To foreshadow the results, people followed the basic tenets of Bayesian integration. A descriptive Bayesian model consistent with these behavioral results made it possible to conduct a trial-by-trial fMRI analysis to isolate brain regions that tracked the degree to which social information and its reliability affected participants' beliefs.
Behavioral results
The central behavioral question was whether participants' initial product rating (R1) was combined with the Amazon group mean (M) in a Bayesian fashion to yield an updated product rating (R2). The key property of Bayesian integration is weighting information by its reliability, which here corresponds to updating more toward the group consensus when initial confidence is low and the group is large. To evaluate whether people's judgments were consistent with Bayesian integration, we conducted a series of hierarchal regression analyses to assess which sources of information people considered when rating the products.

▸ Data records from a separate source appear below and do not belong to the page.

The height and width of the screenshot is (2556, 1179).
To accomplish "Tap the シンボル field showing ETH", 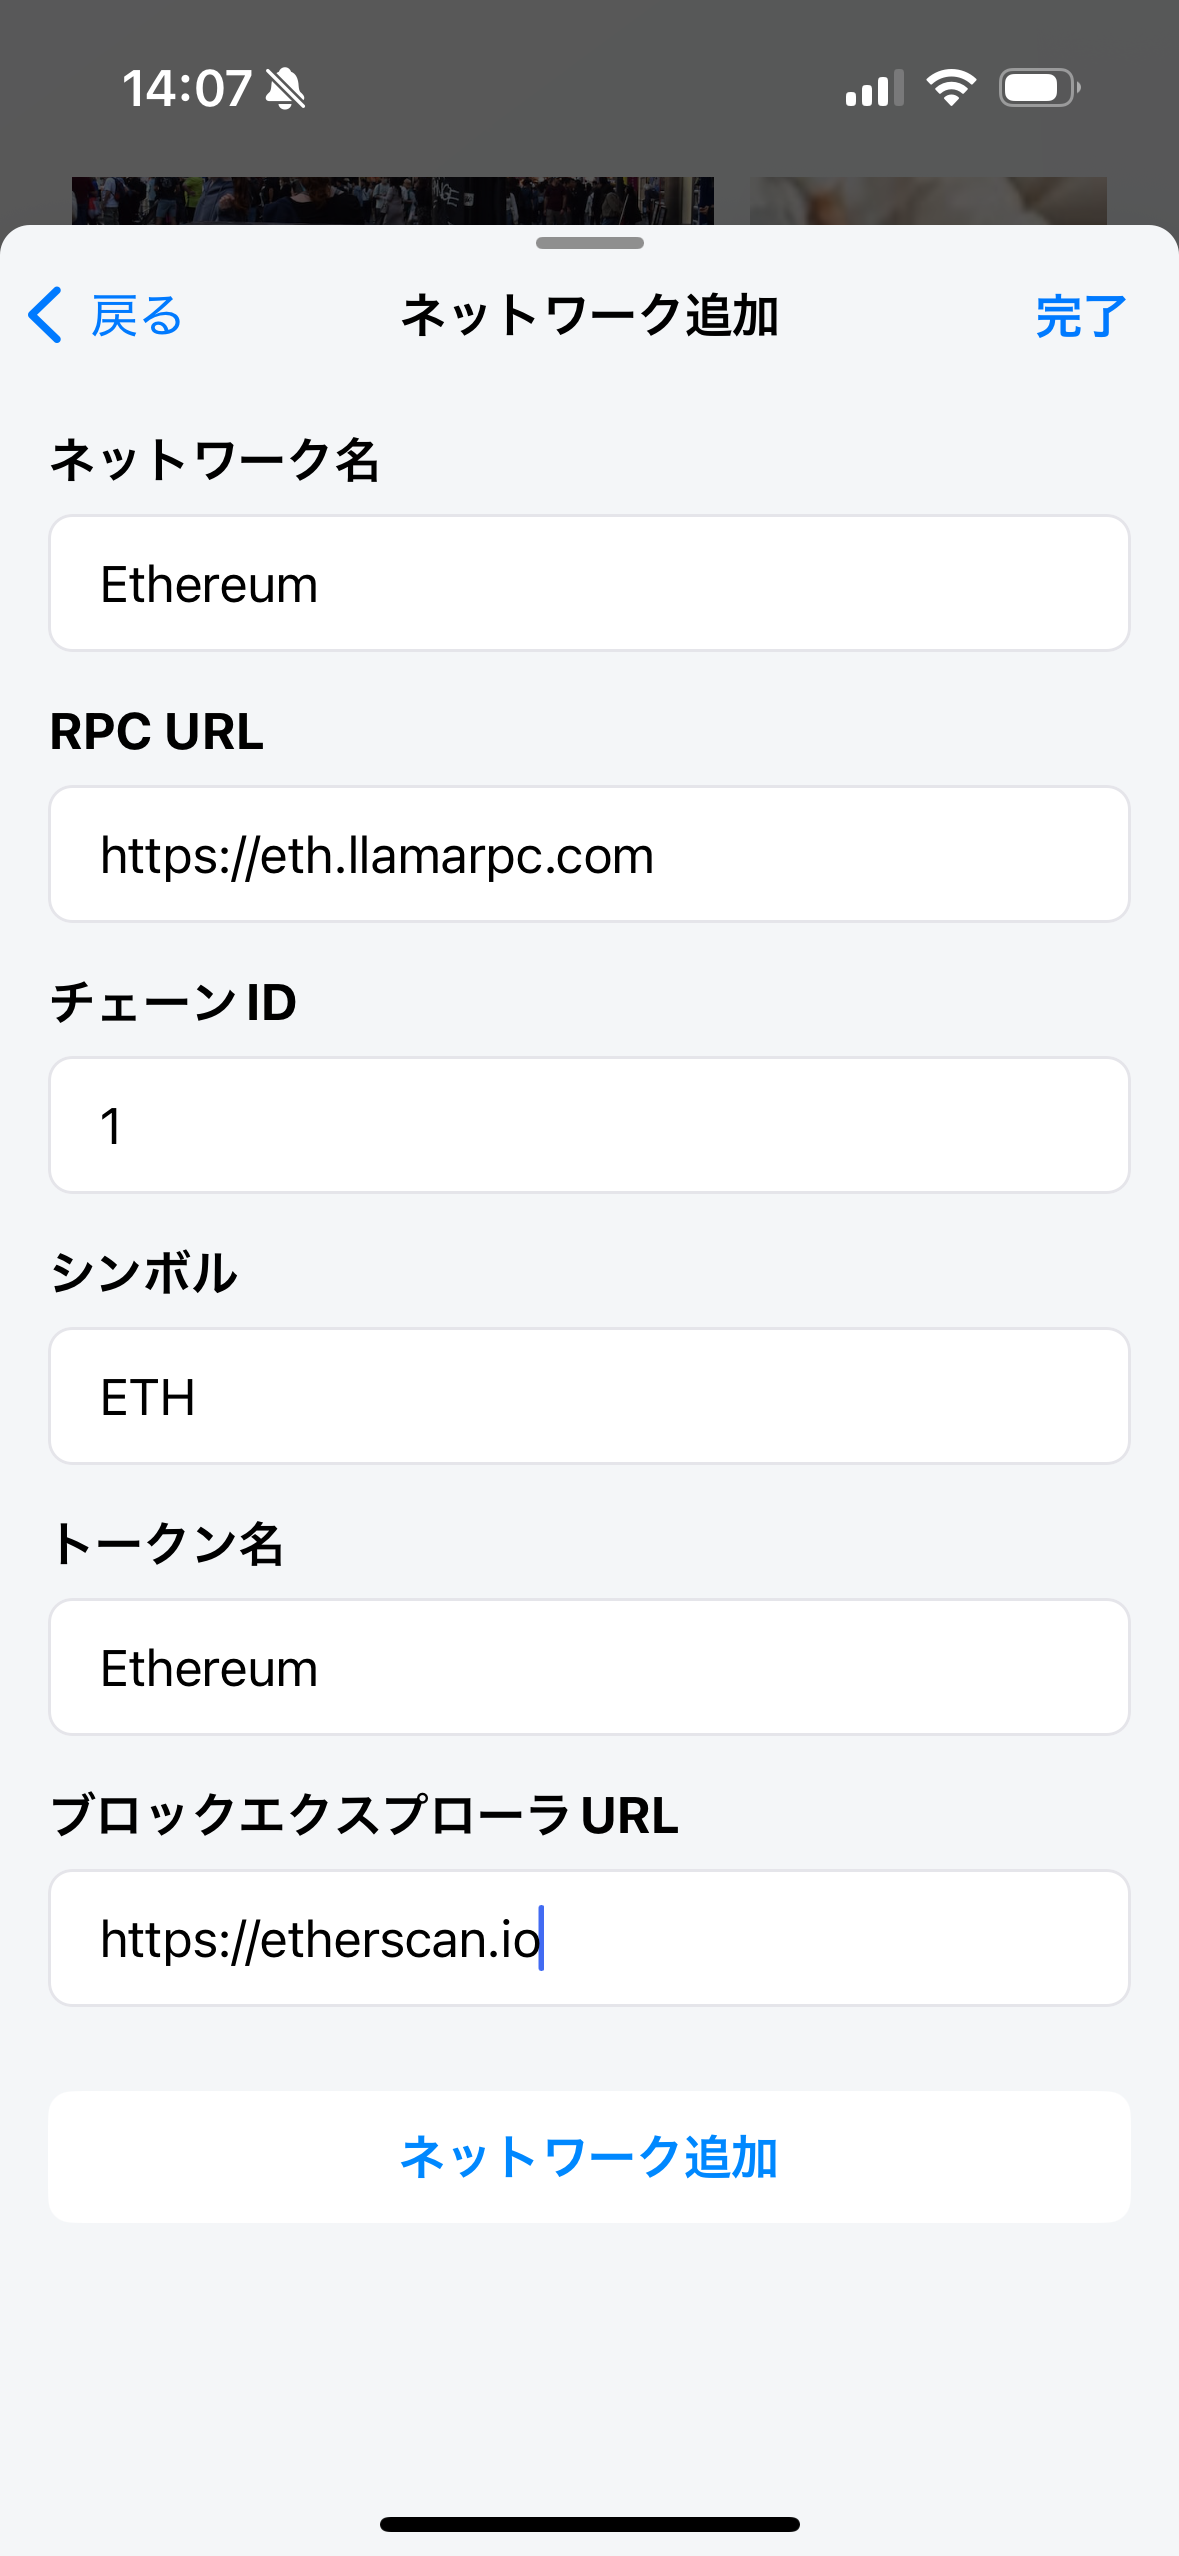I will (x=589, y=1397).
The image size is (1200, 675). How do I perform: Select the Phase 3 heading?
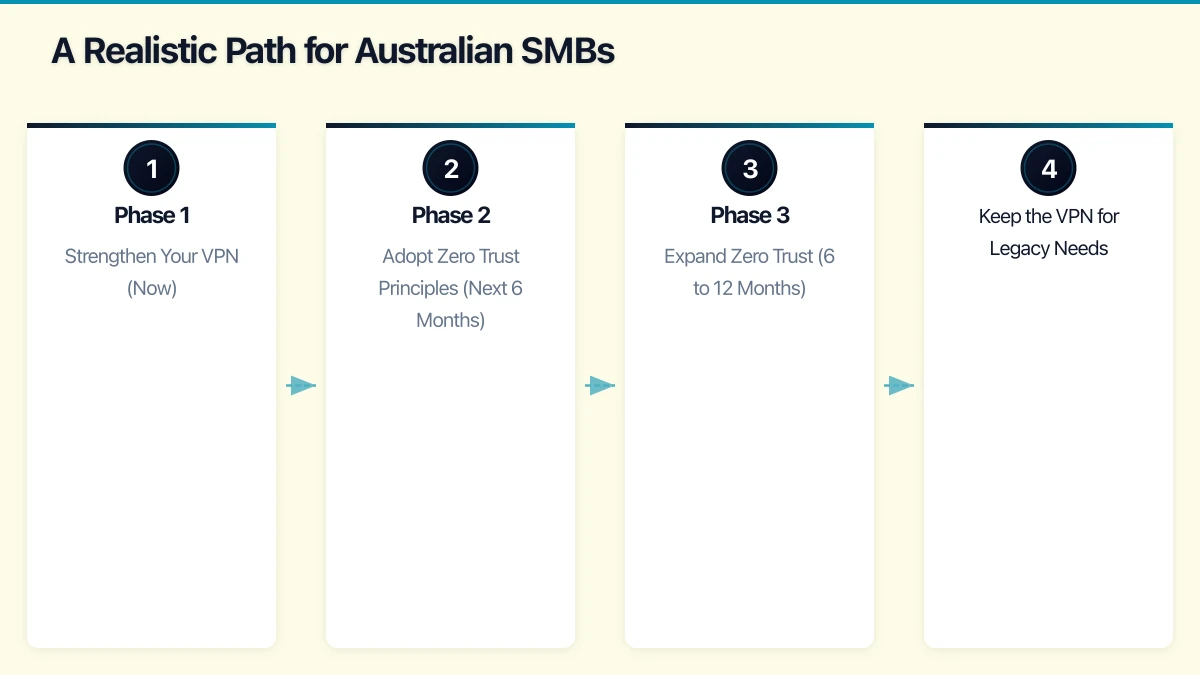[749, 215]
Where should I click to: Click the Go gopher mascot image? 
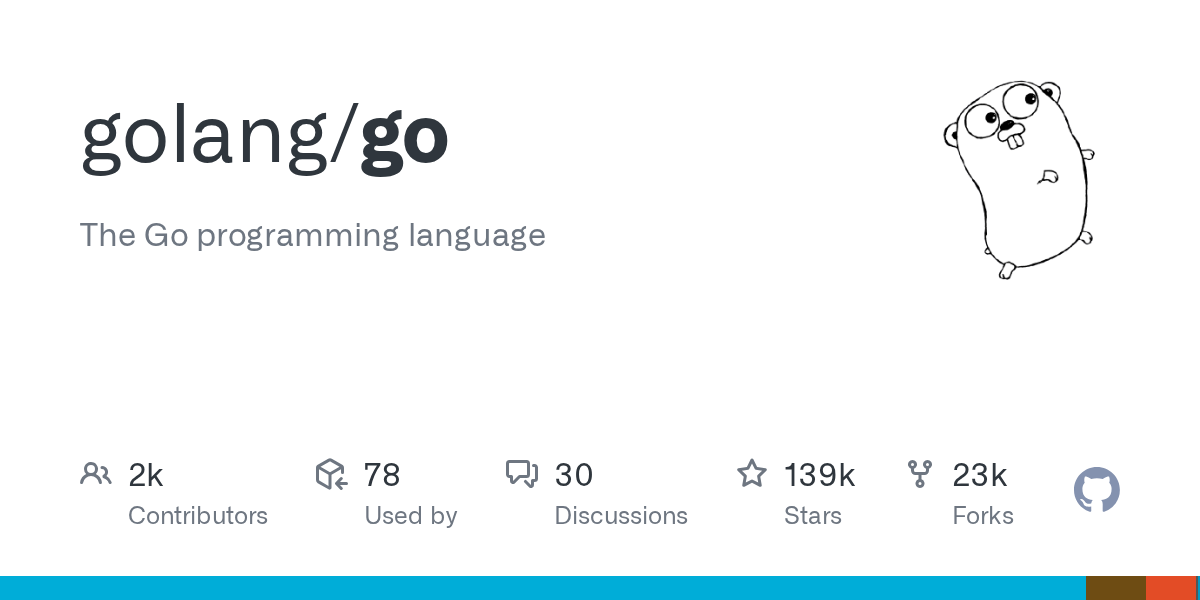[1019, 177]
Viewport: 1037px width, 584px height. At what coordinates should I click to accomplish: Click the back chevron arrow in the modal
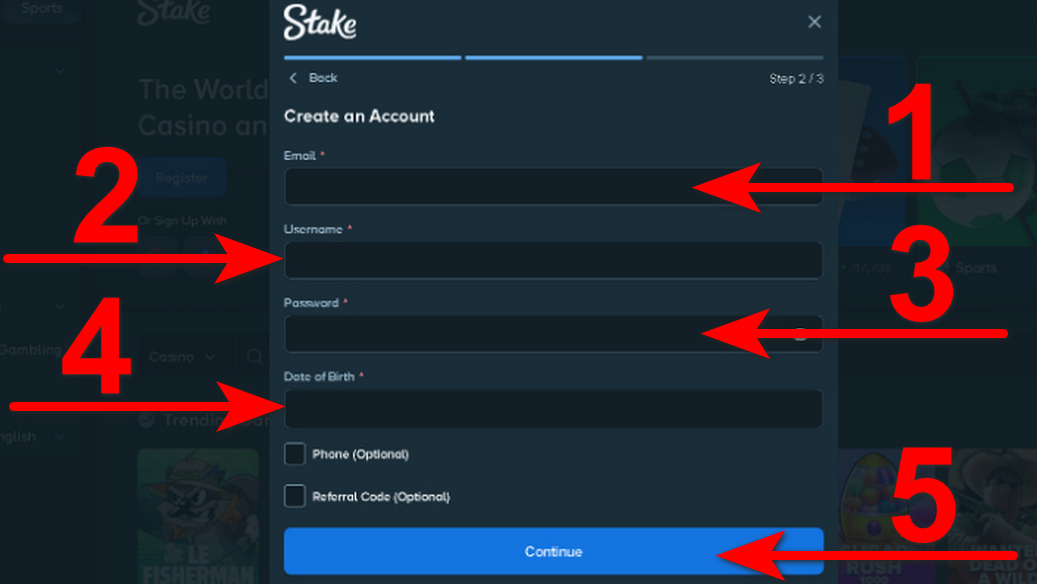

In particular, we performed a hierarchical regression analysis to isolate the factors that contributed to the update from the first to second product rating (i.e., R2 − R1). The first analysis considers whether people conform to the group mean, which in itself does not indicate Bayesian integration. We found that participants' initial deviation from the group (i.e., M − R1) was a reliable positive predictor of participants' update χ(2)2 = 1000.79, p < 0.001), meaning that participants systematically updated their initial liking ratings in the direction of the group consensus (expressed here by the mean reviews). More complex regression models included additional terms that evaluated whether participants' judgments were consistent with aspects of Bayesian integration. In particular, interactions terms including confidence and the number of reviews were also assessed using median splits. Median splits were used because the psychological scaling of these quantities is unlikely to be linear. These scaling issues, which are topics of investigation in their own right (Siegler and Opfer, 2003; Kvam and Pleskac, 2016), are beyond the scope of this contribution.
Consistent with Bayesian updating, the magnitude of movement toward the group ratings was modulated by the level of confidence in their first rating such that, when the initial confidence was low, participants were more strongly influenced by the group consensus (negative interaction between M − R1 and median split on initial confidence C1 χ(2)2 = 15.62, p < 0.001). This result is consistent with half of the Bayesian integration account, namely that participants' uncertainty in their own beliefs guides their judgments. Evaluating the other half of the Bayesian account, the update toward the group consensus (mean of the Amazon's reviews) was largest when that information was more reliable because the number of reviews was higher (positive interaction between M − R1 and median split of number of reviews; χ(2)2 = 24.33, p < 0.001; Fig. 1B). Finally, we found that the full regression model, which simultaneously takes into account both sources of uncertainty, was superior to regressions that were only sensitive to either confidence or number of reviews (χ(2)2 = 17.55, p < 0.001, and χ(2)2 = 26.25, p < 0.001), respectively. In summary, the change in rating from R1 to R2 was consistent with Bayesian integration.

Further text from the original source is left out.